*Given instruction:*
List every line of the material that contains the string "width", treating uppercase and lowercase as different.

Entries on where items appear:
— begin —

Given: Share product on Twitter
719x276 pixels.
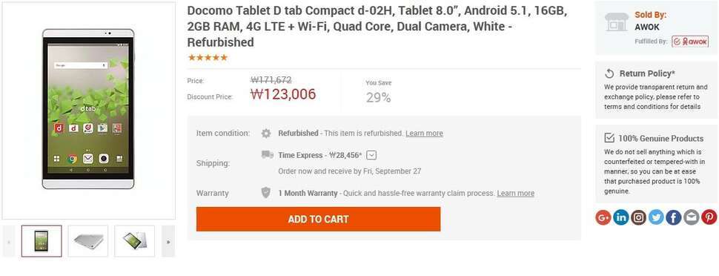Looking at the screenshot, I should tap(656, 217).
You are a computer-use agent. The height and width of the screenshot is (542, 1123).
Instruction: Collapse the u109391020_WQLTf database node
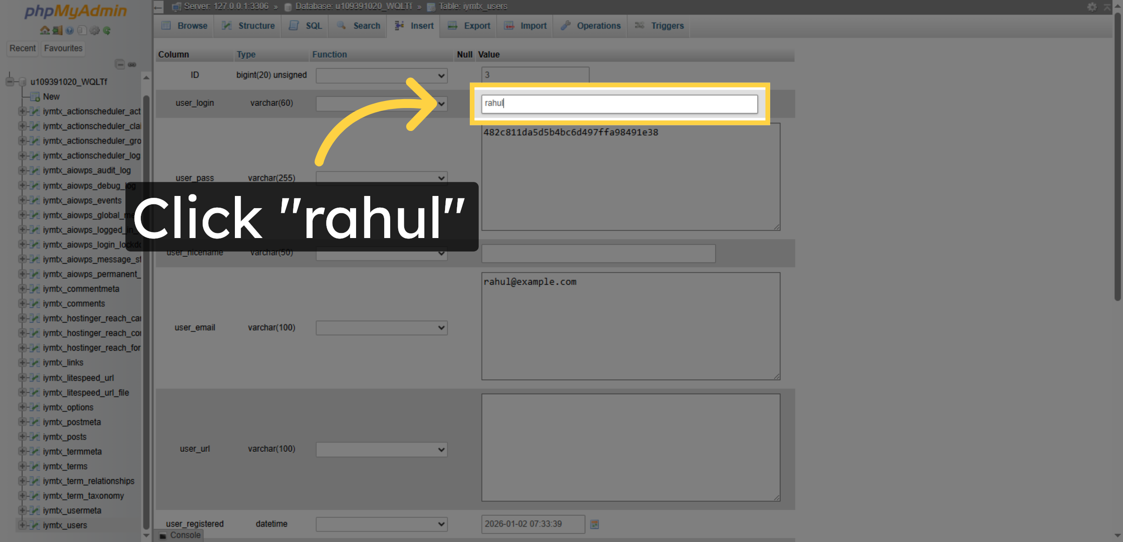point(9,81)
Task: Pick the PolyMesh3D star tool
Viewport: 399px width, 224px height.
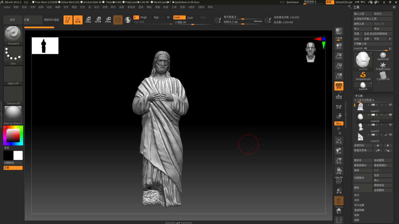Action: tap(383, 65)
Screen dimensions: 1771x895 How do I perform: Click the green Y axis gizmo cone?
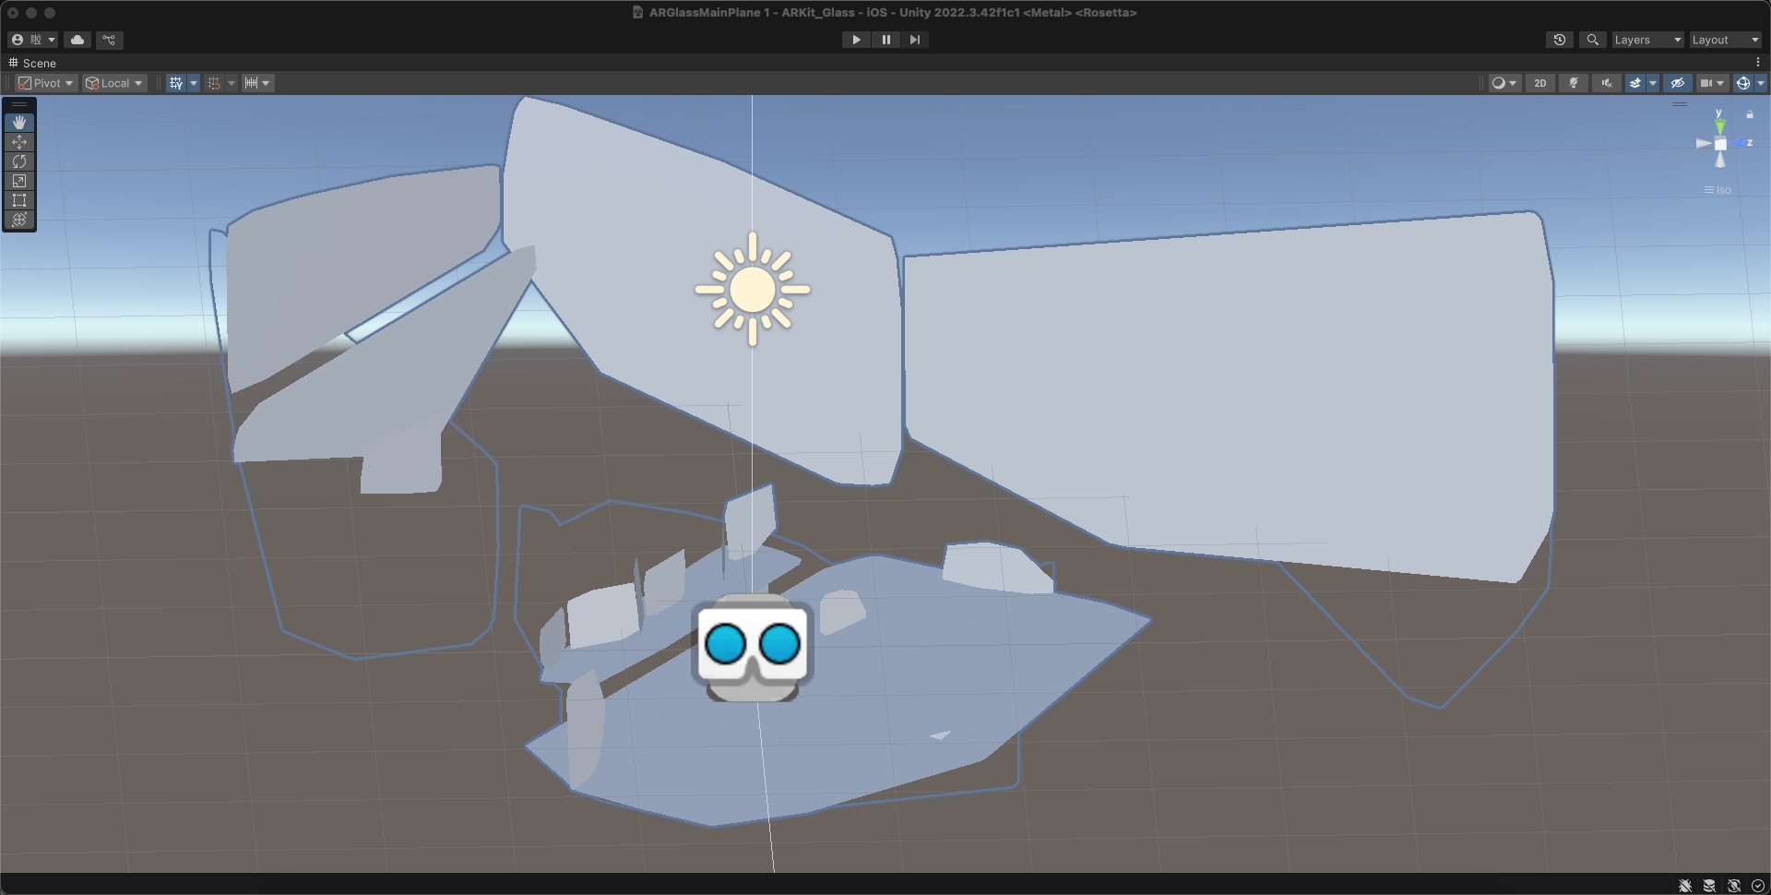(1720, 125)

— end —

*Exercise solution:*
You are a computer-use agent. The height and width of the screenshot is (542, 1123).
Viewport: 399px width, 224px height.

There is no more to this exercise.